We are 12 days into 2016 and my year didn’t really start as planned. I planned to kick start my training but instead ended up on the bench resting over Christmas and then running very short and slow runs last week as well as doing lots of physio exercises thanks to bursitis on my hip.
I have been seriously frustrated but I am pleased to say I think it is starting to come good and I managed to run 5k this morning pain free – albeit it was slow but I finally felt I might be turning a slight corner and recovering rather than suffering – yay!
It’s hard being on ‘the bench’ and in the past I have pushed through and ended up even more injured and out of action for even longer so I am glad I have been patient as it seems to be paying off.
In today’s post I decided to give some tips based on advice I have had to tell myself whilst I haven’t been able to train and then reduced training.
4 things to do when recovering from an injury
1. Listen to your professional therapist and do the exercises!

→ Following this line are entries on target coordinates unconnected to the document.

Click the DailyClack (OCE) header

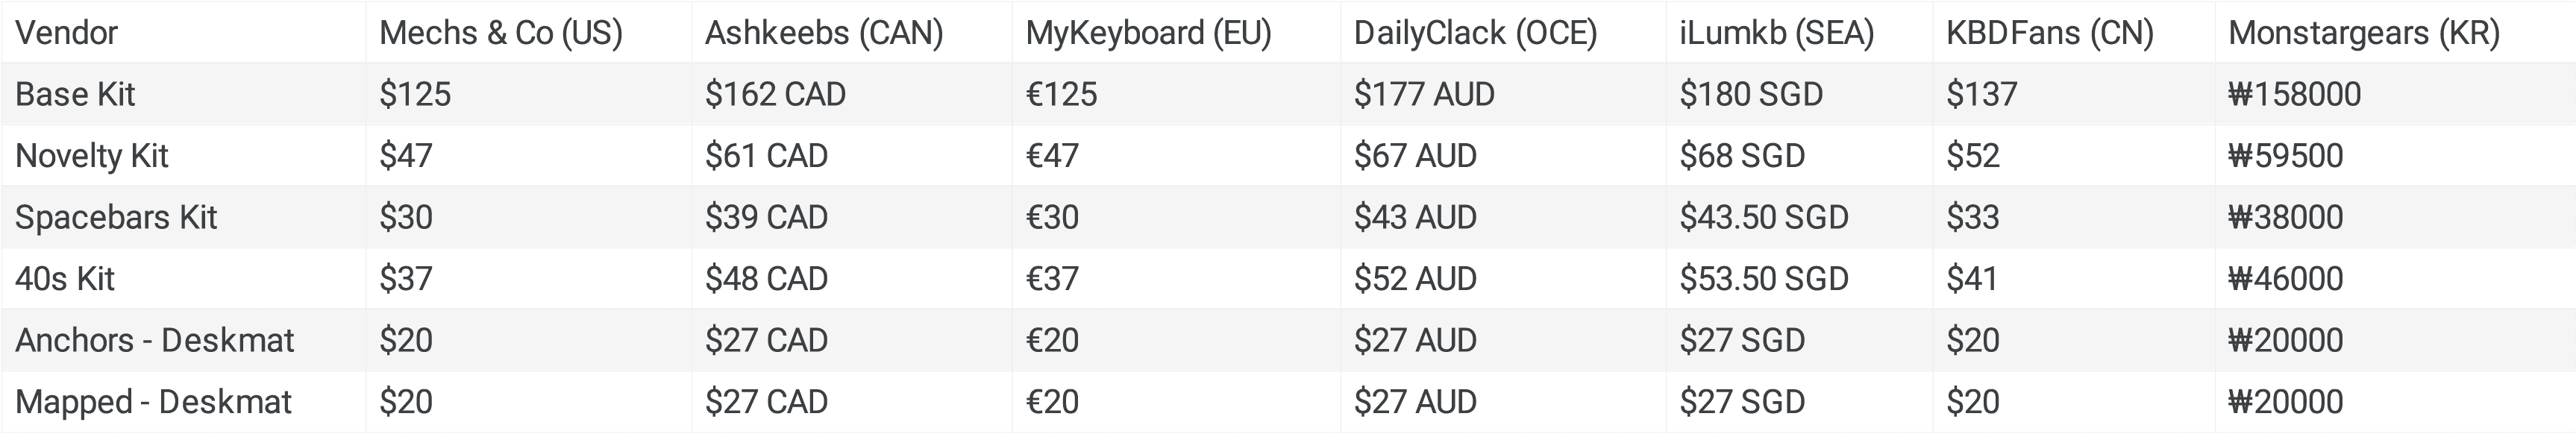click(x=1475, y=33)
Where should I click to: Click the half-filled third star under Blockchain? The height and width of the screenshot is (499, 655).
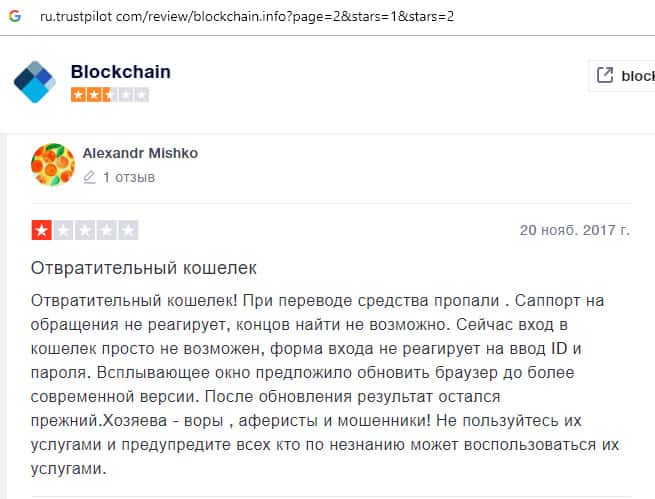click(x=110, y=95)
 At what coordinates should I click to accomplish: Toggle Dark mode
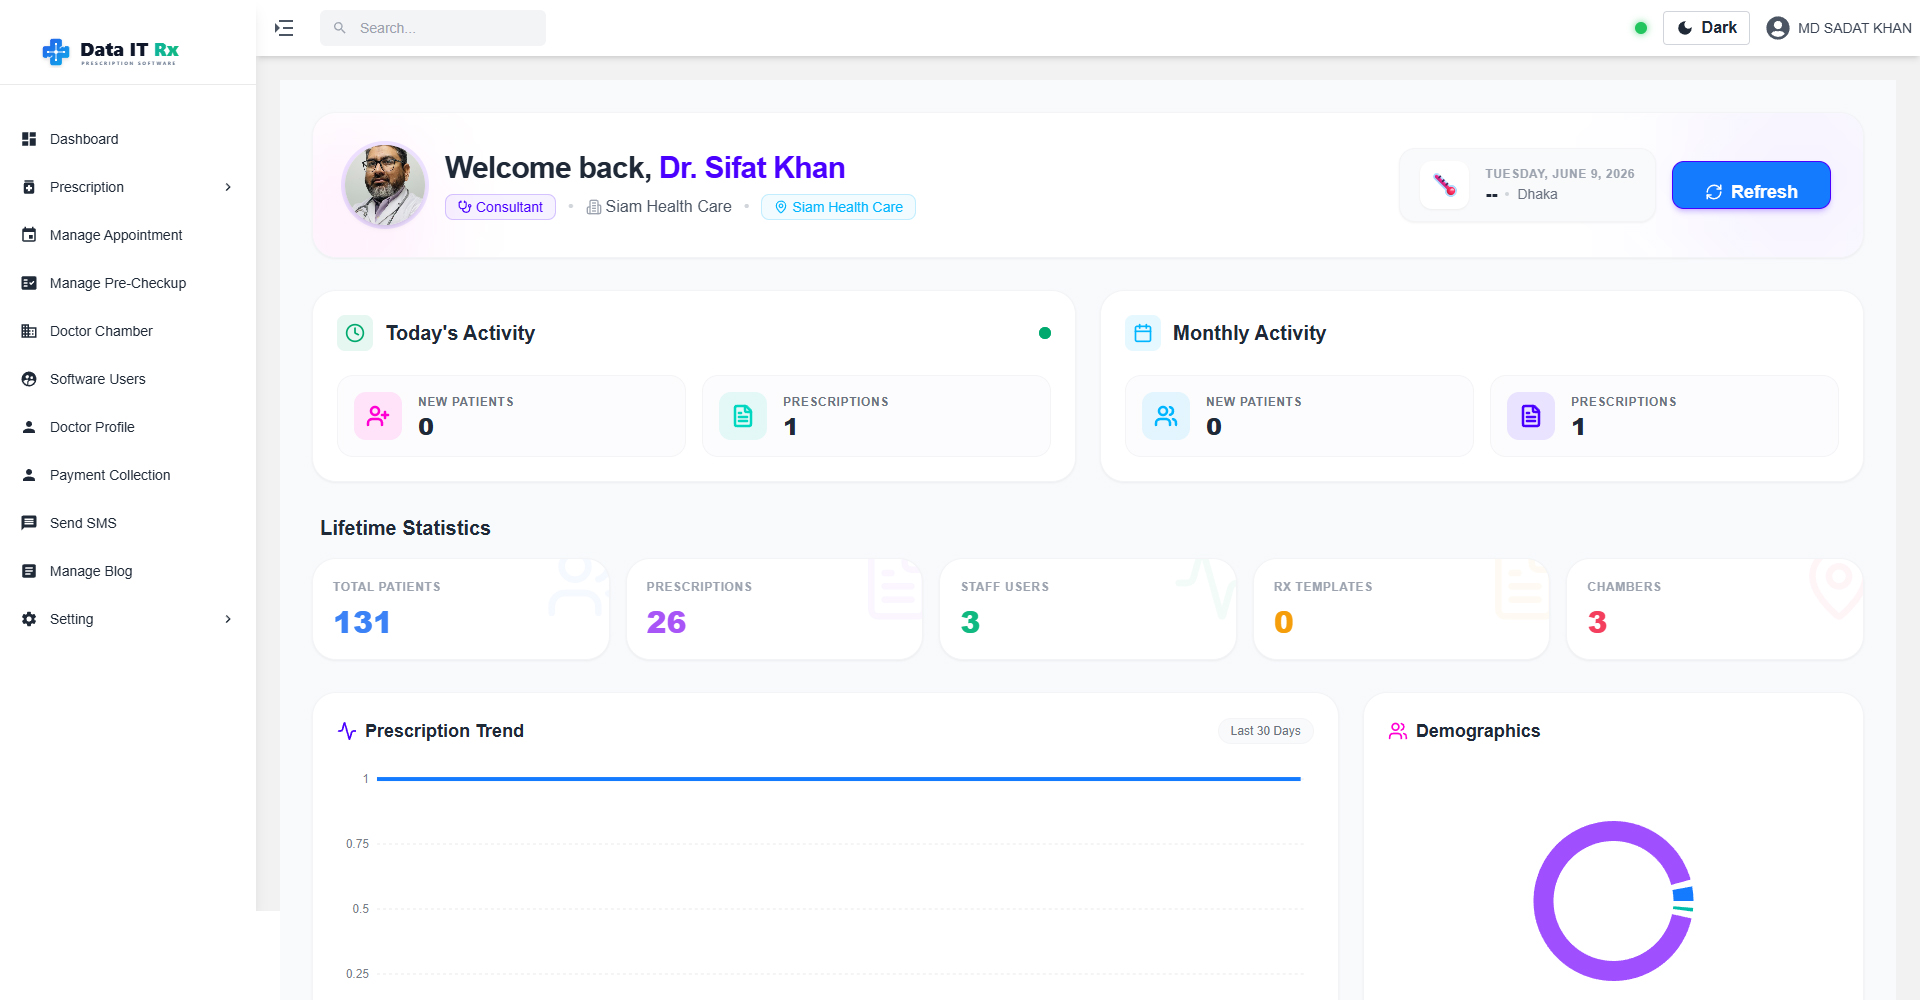(x=1706, y=28)
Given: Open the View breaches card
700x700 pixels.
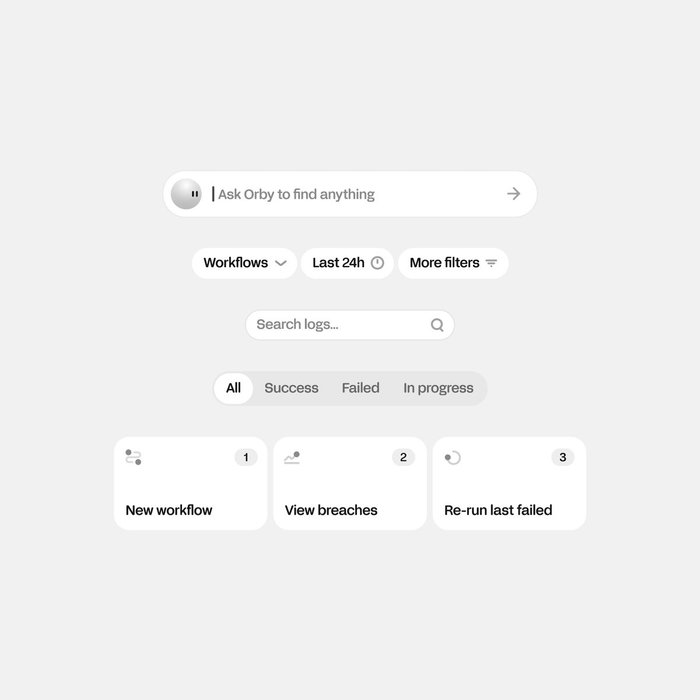Looking at the screenshot, I should (350, 483).
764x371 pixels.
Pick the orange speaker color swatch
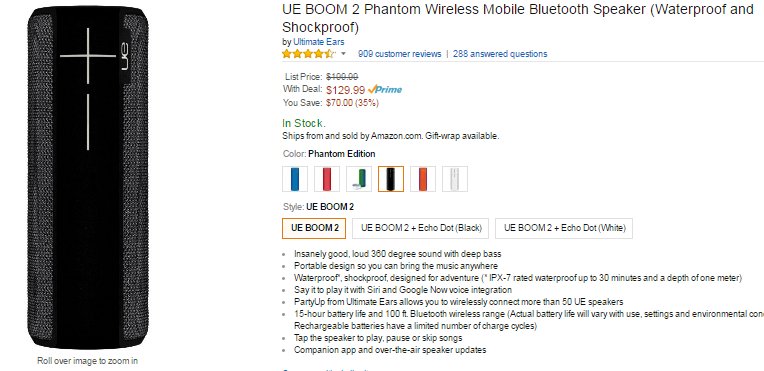point(423,179)
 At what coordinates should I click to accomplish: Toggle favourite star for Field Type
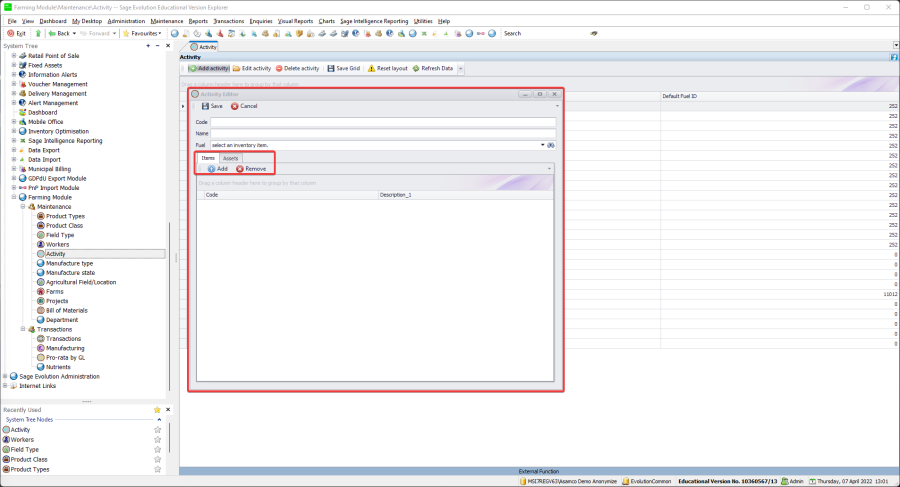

I’m not too good at remembering to do my physio exercises, generally I am more likely to do them when I am in pain than when I don’t feel too much discomfort.
Don’t do what I do!
Listen to your professional therapist and do what they say to ensure you recover as quickly as possible. If they tell you to RICE (Rest Ice Compression Elevation) – do it, if they tell you to do certain exercises – do them 🙂
2. Try not to let it get you down
It’s easier said than done to not feel down when injured. I was so frustrated when I hurt my hip as I had done a great run, felt like I was finally coming back to feeling strong again and BAM! I over strode and have been seeing my physio ever since.
I got really down and became a recluse for the first week as I didn’t want to hear about how great everyones running was going, but my good friends helped me snap out of it.
Most of my running friends have experienced an injury at least once so we all understand one another’s pain, and my lovely personal trainer friend has been great tailoring my training around the many parts of my body that have hurt at one time or another! I found I felt better knowing I had support around me rather than hiding in my hole feeling sorry for myself.
3. Stay involved
It’s easy to pull away when you can’t train especially when it is an injury that requires long term treatment – but from a mental point of view to stay involved gives hope and positive vibes that you’ll be back at some point.
If you can’t train then you could volunteer at ParkRuns or events you regularly attend to stay involved and still feel like you are a part of the running community.
4. Keep training the parts of your body that you can!
Depending on what your doctor or physio says you could do other types of training i.e. swimming* or cycling* or weights* – this all depends on the nature of your injury of course.
I plan to start swimming soon once my physio lets me to try something else in tandem with my running to get me stronger but not be too harsh on my body as well as the running.
*Always seek professional medical advice or advice from an expert such as a physiotherapist before trying anything new. I am not a doctor I am just expressing my opinions and experience.